Unpromoted and cesium-promoted α-NiMoO 4 have been prepared and characterised by several techniques (AA, ICP, XPS, BET, XRD and FTIR) which evidenced that cesium is only on the surface of the catalyst and does not affect the molybdate structure. Catalysts with Cs loadings of 0%, 1%, 3% and 6% (surface atomic ratio Cs/Mo) were investigated by CO 2-TPD and electrical conductivity techniques in order to rationalise the catalytic behaviours in the oxidative dehydrogenation (ODH) of n-butane.

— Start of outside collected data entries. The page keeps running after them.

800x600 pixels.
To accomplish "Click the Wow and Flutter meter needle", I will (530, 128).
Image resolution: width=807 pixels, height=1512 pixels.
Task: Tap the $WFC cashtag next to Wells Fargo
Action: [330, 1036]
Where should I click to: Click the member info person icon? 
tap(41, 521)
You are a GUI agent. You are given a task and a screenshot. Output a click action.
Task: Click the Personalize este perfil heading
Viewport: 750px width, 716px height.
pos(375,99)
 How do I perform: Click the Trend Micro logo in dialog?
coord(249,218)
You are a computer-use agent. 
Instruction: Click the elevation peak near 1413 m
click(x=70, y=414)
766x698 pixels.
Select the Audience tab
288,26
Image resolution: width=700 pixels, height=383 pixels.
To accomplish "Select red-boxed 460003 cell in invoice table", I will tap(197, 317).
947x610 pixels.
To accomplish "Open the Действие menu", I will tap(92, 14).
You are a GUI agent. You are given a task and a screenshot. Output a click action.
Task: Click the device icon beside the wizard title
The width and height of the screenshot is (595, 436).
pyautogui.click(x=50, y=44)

CO 2-TPD data showed an increase in the catalyst basicity with Cs content up to 3%, but a subsequent decrease was observed for the 6% Cs NiMoO 4 sample. A similar trend was found for the electrical conductivity and for C 4's selectivity. Cesium-promoted catalysts are much more conducting than unpromoted NiMoO 4 due to the contribution of an additional surface ionic conductivity by mobile Cs + ions to the overall conductivity. Correlatively, there is a substantial decrease of the apparent activation energy of conduction. Such surface ionic conductivity is associated with labile O 2− species which would be responsible for the higher selectivity of Cs-promoted catalysts. At high Cs loadings (6%), the growth of cesium oxide particles leads to a loss of dispersion and consequently to a decrease of basicity, electrical conductivity and selectivity to oxidative dehydrogenation products. From electrical conductivity data, it has been proposed that butane ODH involves simultaneously basic O 2− sites for the initial proton abstraction from the hydrocarbon and anionic vacancies required (i) for the second H atom abstraction and (ii) for oxygen dissociative chemisorption necessary for the reoxidation of the solid, i.e. for the regeneration of surface anions.